_Text zur Analyse_
···

Friedensgruppen berieten am Wochenende erstmals über drohenden Krieg gegen Syrien. Ein Gespräch mit Jens-Peter Steffen *


Jens-Peter Steffen ist Referent der deutschen Sektion von Internationale Ärzte für die Verhütung des Atomkrieges/Ärzte in Sozialer Verantwortung e.V. (IPPNW) und ein Sprecher der Kooperation für den Frieden.


Bürgerliche Medien sind schnell dabei, Gegner eines Angriffs auf Syrien zu Freunden der dortigen Diktatur zu erklären. Am Wochenende nun hat die deutsche Friedensbewegung in Kassel über diesen Konflikt beraten – hat sie einen Weg gefunden, diese Etikettierung zu vermeiden?

Indem wir betonen, daß wir mit den Menschen in dem jeweiligen Land solidarisch sind, und nicht mit den Herrschenden oder dem System. Wir betonen den Anspruch der Bevölkerung auf Menschenrechte, auf Demokratie und auf eine selbstbestimmte friedliche Entwicklung. Zugleich kritisieren wir unsere Herrschenden, weil sie über das Instrument der bürgerlichen Medien eine Vorkriegsstimmung entfachen.

Von Menschenrechten sprechen auch die westlichen Mächte, die sich Krieg als Möglichkeit zur Befreiung der unterjochten syrischen Bevölkerung vorstellen ...

Wir betrachten das natürlich vor dem Hintergrund des Libyen-Krieges. Da kam auch keine Freiheit heraus. Dahinter steht die Ideologie der humanitären Intervention, der »responsibility to protect«, die wir entschieden ablehnen. Sie ist eine Aushöhlung des internationalen Völkerrechts, der Selbstbestimmung von Staaten und damit letztlich auch der internationalen Friedensordnung für die die UN stehen soll. Es handelt sich um eine ideologische Verbrämung von Angriffskriegen.

Gibt es Dissens unter den Friedensgruppen?

Es gab Stimmen, die sagen, einem Land oder auch einem Volk, das angegriffen werden soll, könne man nicht absprechen, daß es sich auch bewaffnet. Das ist in der Friedensbewegung, die ja stark pazifistisch geprägt ist, natürlich ein Streit- und Diskussionspunkt. Nach meiner Einschätzung war das aber eine Minderheitenposition. Es ist für viele klar, daß man anderen Menschen nicht ihre Bestrebungen diktieren kann, aber die Friedensbewegung besteht auf Gewaltfreiheit.

Steht die Friedensbewegung in Kontakt mit dem syrischen Nationalrat?

Es gibt eine breitgestreute Exilbevölkerung aus Syrien in Deutschland, die Kontakte zu ihren Verwandten im Land haben. Auf diesem Weg erhält auch die IPPNW spezielle Kenntnisse und Informationen. Auf unserem Treffen war eine syrische Exilantin aus Berlin, die in Kontakt zur demokratischen Opposition in Syrien steht. Ich weiß allerdings nicht, ob der Nationalrat auch dazugehört.

···

_Bereitgestellte Einträge_
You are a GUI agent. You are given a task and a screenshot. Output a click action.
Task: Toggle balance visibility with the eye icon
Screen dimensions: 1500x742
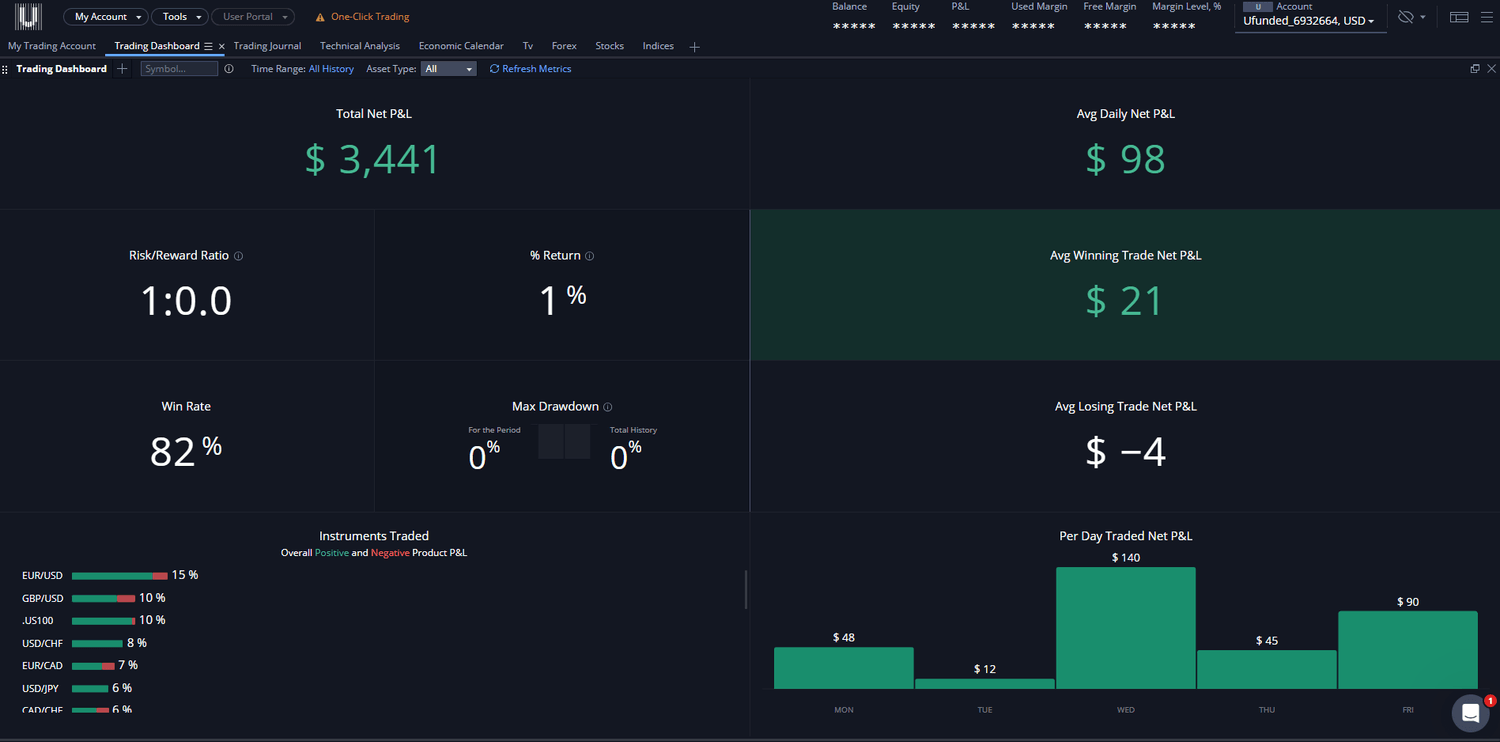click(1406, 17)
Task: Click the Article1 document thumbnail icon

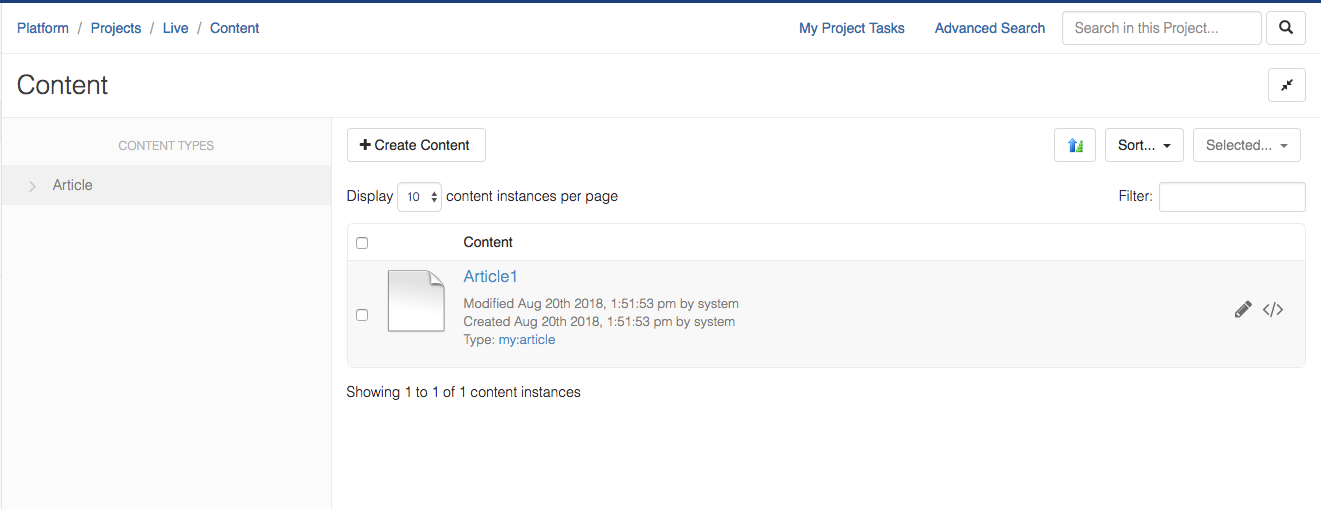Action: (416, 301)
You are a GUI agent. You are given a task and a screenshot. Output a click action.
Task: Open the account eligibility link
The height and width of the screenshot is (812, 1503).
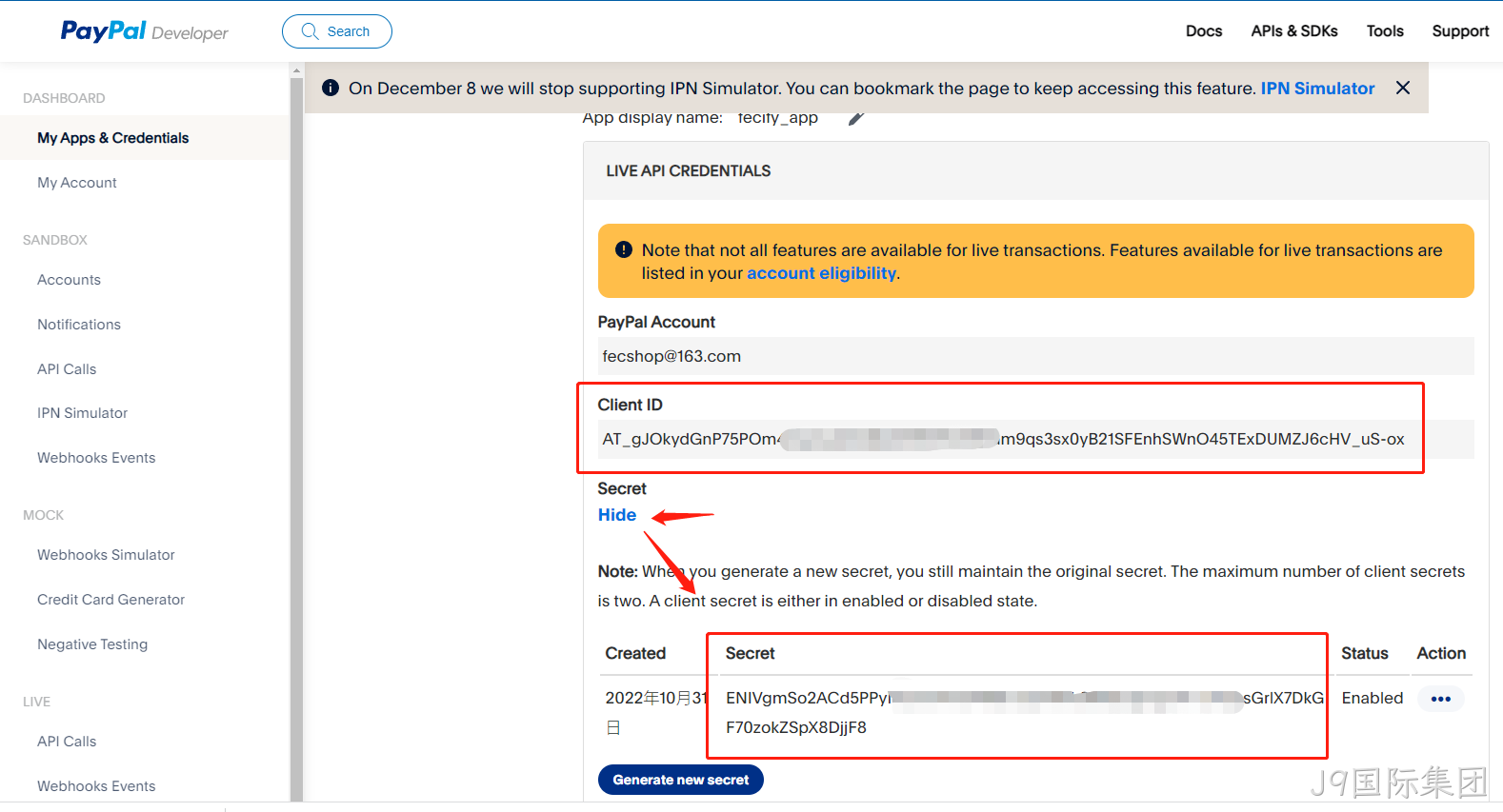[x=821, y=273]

···

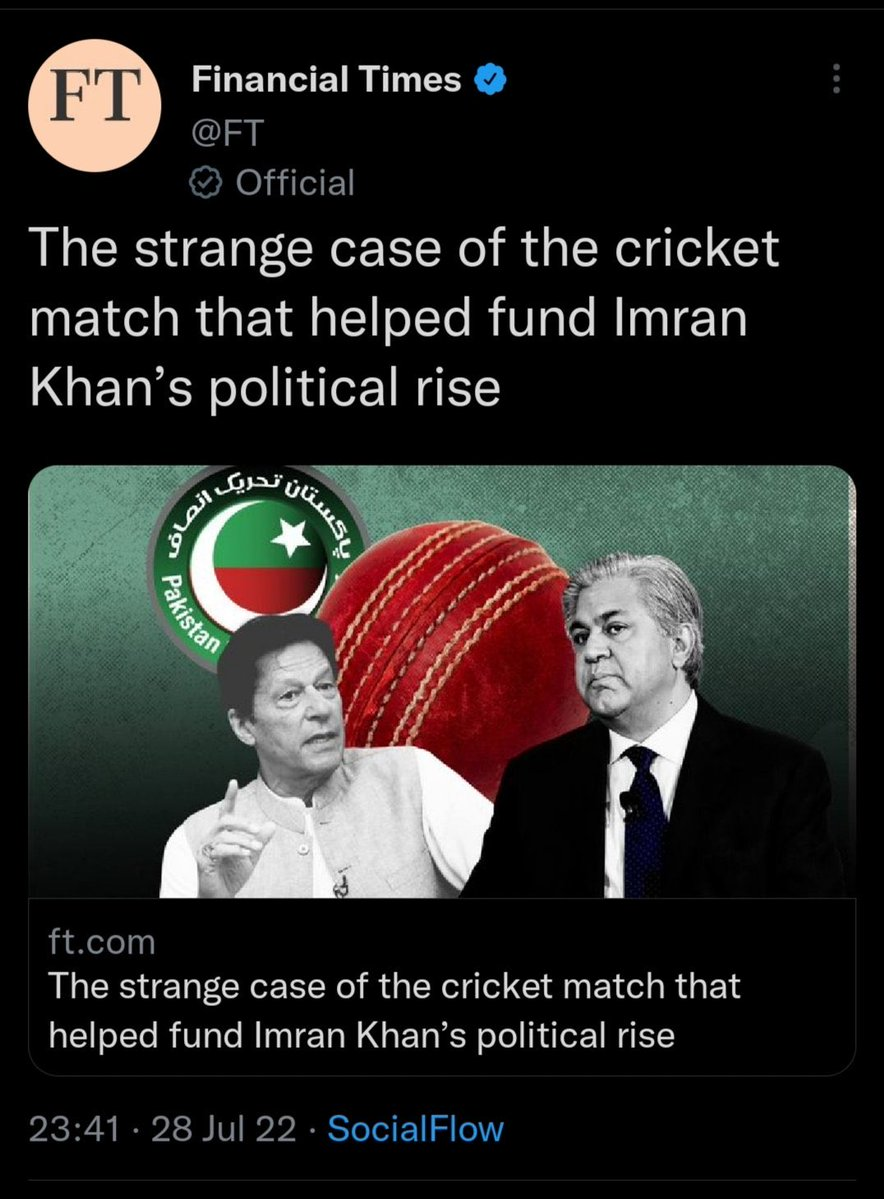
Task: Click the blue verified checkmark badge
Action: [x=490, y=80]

···

_Arbeitsaufträge_
- a) Auf welche Ansprüche der Bevölkerung beruft sich die Friedensbewegung laut dem Interview über Syrien? Nennen Sie alle.
- b) In welcher Stadt hat die deutsche Friedensbewegung laut dem Interview über Syrien am Wochenende beraten?
- c) Setzen Sie das Interview über einen drohenden Krieg gegen Syrien nach seinem letzten Satz fort.

_Lösungen der Reihe nach_
- a) Menschenrechte, Demokratie und eine selbstbestimmte friedliche Entwicklung.

- b) In Kassel.

- c)
Jedenfalls lehnen die syrischen Gruppen, mit denen wir Kontakt haben, eine militärische Intervention eindeutig ab. Sie fürchten, daß sich dann die Bevölkerung hinter den Herrschenden zusammenrauft. Dabei wissen sie natürlich auch, daß eine solche Intervention schon jetzt durch geheimdienstliche Maßnahmen und ähnliches stattfindet.

Inwiefern bestätigen ihre Kontaktpersonen die Behauptungen, Assad habe mehrere Tausend Menschen erschießen lassen?

Es gibt Schilderungen, daß politisch Aktive im Freundes- oder Bekanntenkreis verhaftet oder verletzt worden sind, aber eine generelle Bestätigung über diese Zahlen kenne ich nicht. Doch uns ist klar, es herrscht Bürgerkrieg.

Und wie setzt sich die deutsche Friedensbewegung dagegen ein?

Das Treffen am Sonntag war ihre erste bundesweite Zusammenkunft zu diesem Thema. Wir hatten überwiegend die Einschätzung, daß ein Krieg gegen Syrien der erste Schritt wäre, um eine weitere Eskalation auch gegen den Iran vorzubereiten. Es wird jetzt einen Aufruf geben, der sich speziell mit dem Iran beschäftigt, und die IPPNW erarbeitet einen Aufruf, der sich zu Syrien positioniert. Dazu kommt ein Text des Friedensratschlages, der zunächst in die Friedensbewegung hineinwirken soll, um die Gesamtlage am Beispiel dieser beiden Länder zu thematisieren. Die Friedensbewegung versucht, sich praktisch zu wappnen.

Außerdem wird zur Zeit eine Fact-finding-Mission vorbereitet, an der Friedensgruppen, aber auch Juristen und wir Ärzte mitmachen wollen, um zu schauen, wie die Lage im Land wirklich ist. Über die genauere Planung möchte ich aber noch nicht sprechen.